[Dataset entries]
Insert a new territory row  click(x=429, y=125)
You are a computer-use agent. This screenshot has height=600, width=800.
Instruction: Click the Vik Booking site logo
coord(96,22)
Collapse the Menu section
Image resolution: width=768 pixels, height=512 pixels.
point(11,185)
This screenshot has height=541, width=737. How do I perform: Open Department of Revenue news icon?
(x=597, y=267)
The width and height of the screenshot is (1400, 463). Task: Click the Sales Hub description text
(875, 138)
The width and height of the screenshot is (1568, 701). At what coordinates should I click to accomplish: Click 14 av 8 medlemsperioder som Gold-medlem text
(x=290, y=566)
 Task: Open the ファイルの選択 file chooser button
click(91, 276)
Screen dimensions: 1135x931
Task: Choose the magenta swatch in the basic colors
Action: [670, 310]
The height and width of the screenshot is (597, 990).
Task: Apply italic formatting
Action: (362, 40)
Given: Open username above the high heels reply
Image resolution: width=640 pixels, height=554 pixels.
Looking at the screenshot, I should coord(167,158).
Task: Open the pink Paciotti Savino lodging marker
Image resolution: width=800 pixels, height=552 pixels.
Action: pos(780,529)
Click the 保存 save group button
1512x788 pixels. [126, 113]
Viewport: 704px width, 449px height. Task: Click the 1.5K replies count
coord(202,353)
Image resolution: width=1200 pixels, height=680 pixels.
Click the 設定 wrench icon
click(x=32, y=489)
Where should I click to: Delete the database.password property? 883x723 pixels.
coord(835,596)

◆ **TASK STATEMENT**
Give back the whole of the data above, exactly as written.

◆ **OUTPUT BELOW**
Insert a new territory row  click(x=429, y=125)
You are a computer-use agent. This screenshot has height=600, width=800.
Instruction: Click the Vik Booking site logo
coord(96,22)
Collapse the Menu section
Image resolution: width=768 pixels, height=512 pixels.
point(11,185)
This screenshot has height=541, width=737. How do I perform: Open Department of Revenue news icon?
(x=597, y=267)
The width and height of the screenshot is (1400, 463). Task: Click the Sales Hub description text
(875, 138)
The width and height of the screenshot is (1568, 701). At what coordinates should I click to accomplish: Click 14 av 8 medlemsperioder som Gold-medlem text
(x=290, y=566)
 Task: Open the ファイルの選択 file chooser button
click(91, 276)
Screen dimensions: 1135x931
Task: Choose the magenta swatch in the basic colors
Action: [670, 310]
The height and width of the screenshot is (597, 990).
Task: Apply italic formatting
Action: (362, 40)
Given: Open username above the high heels reply
Image resolution: width=640 pixels, height=554 pixels.
Looking at the screenshot, I should coord(167,158).
Task: Open the pink Paciotti Savino lodging marker
Image resolution: width=800 pixels, height=552 pixels.
Action: pos(780,529)
Click the 保存 save group button
1512x788 pixels. [126, 113]
Viewport: 704px width, 449px height. Task: Click the 1.5K replies count
coord(202,353)
Image resolution: width=1200 pixels, height=680 pixels.
Click the 設定 wrench icon
click(x=32, y=489)
Where should I click to: Delete the database.password property? 883x723 pixels.
coord(835,596)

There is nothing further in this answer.